[Records]
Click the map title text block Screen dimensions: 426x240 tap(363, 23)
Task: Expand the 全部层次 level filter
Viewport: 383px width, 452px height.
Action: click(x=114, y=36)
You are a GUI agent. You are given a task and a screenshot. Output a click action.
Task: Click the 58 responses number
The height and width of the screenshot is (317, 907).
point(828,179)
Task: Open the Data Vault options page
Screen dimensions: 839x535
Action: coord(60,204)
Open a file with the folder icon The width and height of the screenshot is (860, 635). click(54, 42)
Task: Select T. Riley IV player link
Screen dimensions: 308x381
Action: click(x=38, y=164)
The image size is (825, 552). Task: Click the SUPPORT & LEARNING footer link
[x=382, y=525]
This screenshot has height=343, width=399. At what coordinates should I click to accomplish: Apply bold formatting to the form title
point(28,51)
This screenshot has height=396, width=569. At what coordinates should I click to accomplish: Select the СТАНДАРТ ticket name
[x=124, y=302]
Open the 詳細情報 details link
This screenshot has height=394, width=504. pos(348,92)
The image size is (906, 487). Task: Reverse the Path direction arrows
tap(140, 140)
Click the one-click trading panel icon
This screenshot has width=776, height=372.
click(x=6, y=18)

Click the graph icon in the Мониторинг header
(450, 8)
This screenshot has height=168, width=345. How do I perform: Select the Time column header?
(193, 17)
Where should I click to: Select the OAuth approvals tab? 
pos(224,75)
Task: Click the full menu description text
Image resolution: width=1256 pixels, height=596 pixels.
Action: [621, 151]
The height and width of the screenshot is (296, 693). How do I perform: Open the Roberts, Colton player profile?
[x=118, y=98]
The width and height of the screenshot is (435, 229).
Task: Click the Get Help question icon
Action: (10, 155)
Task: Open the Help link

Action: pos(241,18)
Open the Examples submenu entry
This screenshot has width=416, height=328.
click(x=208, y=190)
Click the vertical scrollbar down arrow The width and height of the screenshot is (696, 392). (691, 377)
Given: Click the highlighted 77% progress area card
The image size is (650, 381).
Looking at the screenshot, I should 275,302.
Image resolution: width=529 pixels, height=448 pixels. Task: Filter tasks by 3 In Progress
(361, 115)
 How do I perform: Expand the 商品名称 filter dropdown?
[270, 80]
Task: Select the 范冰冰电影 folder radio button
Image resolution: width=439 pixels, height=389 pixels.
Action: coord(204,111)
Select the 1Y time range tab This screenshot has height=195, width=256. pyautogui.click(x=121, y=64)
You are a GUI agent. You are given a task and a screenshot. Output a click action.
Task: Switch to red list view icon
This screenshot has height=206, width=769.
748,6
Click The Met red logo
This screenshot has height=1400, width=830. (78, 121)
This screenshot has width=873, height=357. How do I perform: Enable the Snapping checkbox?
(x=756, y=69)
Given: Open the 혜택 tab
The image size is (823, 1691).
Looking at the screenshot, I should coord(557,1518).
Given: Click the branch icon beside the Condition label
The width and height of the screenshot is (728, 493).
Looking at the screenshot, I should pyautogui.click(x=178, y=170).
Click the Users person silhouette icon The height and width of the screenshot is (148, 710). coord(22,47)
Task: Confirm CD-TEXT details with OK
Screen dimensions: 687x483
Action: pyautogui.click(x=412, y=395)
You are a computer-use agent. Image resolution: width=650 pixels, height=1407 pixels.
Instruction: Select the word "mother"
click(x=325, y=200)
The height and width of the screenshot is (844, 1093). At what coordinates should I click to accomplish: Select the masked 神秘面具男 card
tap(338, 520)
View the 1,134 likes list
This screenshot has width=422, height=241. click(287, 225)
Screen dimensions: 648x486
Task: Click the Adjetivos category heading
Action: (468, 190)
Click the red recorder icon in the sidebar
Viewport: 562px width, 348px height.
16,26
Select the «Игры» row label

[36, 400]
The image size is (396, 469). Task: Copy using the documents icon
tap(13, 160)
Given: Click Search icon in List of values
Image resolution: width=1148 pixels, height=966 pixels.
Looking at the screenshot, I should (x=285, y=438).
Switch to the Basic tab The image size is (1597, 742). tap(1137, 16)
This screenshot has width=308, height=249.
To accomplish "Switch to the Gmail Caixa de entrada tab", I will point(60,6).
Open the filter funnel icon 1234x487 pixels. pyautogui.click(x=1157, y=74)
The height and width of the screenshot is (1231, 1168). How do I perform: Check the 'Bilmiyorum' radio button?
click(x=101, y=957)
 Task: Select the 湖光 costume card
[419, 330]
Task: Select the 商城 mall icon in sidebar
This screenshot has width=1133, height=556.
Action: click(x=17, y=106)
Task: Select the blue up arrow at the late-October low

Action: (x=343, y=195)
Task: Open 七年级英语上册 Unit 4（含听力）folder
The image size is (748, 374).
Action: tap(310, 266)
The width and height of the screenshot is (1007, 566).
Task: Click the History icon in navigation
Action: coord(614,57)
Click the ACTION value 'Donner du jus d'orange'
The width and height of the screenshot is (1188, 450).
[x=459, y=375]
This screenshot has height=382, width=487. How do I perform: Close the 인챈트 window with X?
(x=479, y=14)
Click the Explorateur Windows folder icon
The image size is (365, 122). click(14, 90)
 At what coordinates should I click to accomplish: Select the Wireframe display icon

[What the exercise asks] Exactly as written, please reproduce the lines from the first line of the data to the line containing "Task: Open the Data Vault options page", inclusive, and nothing else.

[Result]
Click the map title text block Screen dimensions: 426x240 tap(363, 23)
Task: Expand the 全部层次 level filter
Viewport: 383px width, 452px height.
Action: click(x=114, y=36)
You are a GUI agent. You are given a task and a screenshot. Output a click action.
Task: Click the 58 responses number
The height and width of the screenshot is (317, 907).
point(828,179)
Task: Open the Data Vault options page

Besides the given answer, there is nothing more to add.